McCanney is a recurrent guest on Coast to Coast AM, although his appearance a week ago (26th May) ended a 7-year drought. C2C likes to promote him as a Professor of Mathematics and Physics from Cornell, although he hasn't taught at Cornell since the 80s.
For many years McCanney was warning "Planet X is coming!!" He cited the observations of Tom Van Flandern and Robert Harrington, who declared in 1989 that they had spotted an incoming planet four times the mass of Earth, visible only from the Southern hemisphere. Now, explaining why Planet X still hasn't arrived, McCanney says it turned into the Hale-Bopp comet, discovered in 1995. Moreover, he said, there was good evidence of intelligent signalling from Planet X. Well, that's awfully wrong. Planets do not turn into comets,note 2 and if there had been good evidence of signalling, it would have been front-page news.note 3
Conscious, perhaps, that McCanney's statements were at gross variance with conventional astronomy, George Noory asked "Why is NASA afraid to admit these things?" This was McCanney's answer:
"I can't answer your question but I can tell you it's a top-down thing, and the people at NASA are under strict gag orders. People from NASA can't just walk up to the microphone and say something. It goes through an official release, OKed by people like [?] Tony Phillipsnote 4, people like that."I've interacted quite a bit with NASA scientists in my career, and I've never come across one who was gagged or even felt as though they were.note 5
Power and water from the air
McCanney has a pending patent on a wind generator that not only generates local electric power but also extracts water from the atmosphere.

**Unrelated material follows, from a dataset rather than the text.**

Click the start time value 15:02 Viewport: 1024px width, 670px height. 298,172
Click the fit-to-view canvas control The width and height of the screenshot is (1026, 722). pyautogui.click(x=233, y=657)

The generator is now being installed in units from 2 to 250 kW, and McCanney (rather optimistically, I think) asserts that one day it will entirely replace nuclear and fossil fuel energy sources.
On Coast to Coast AM he proudly said that the WING generator had won the 2018 Water Abundance X Prize, $1,500,000 . That's not actually true—the winners were The Skysource/Skywater Alliance, but McCanney's generator was awarded a $150,000 second-place consolation prize.
 The interval between successive close approaches of Venus to Earth is equal to 5.001444 Venusian solar days. So at each closest approach we see just half a degree more on Venus's West edge, and half a degree less on the East, than at the last closest approach (at the equator that works out to about 53 km). An astronomer would have to live for 2,219 years to see a full rotation of Venus at closest approach.
ref: Atmospheric tides and the resonant rotation of Venus, Icarus, Nov. 1969, Thomas Gold and Steven Soter.
 ...or vice versa. Another of McCanney's errors is the fantasy that Venus was once a comet.
 Again, Phil Plait has nailed the Planet X fallacy expertly.
 It sounded like "Tony Phillips" but I don't know who he means. No such person is in the list of official NASA spokespersons.
 One who I spent a lot of time with during the Viking missions was Chief Scientist Gerry Soffen. What is Gerry most remembered for by writers? He was the first to show the image of "The Face on Mars". Gagged? I don't think so.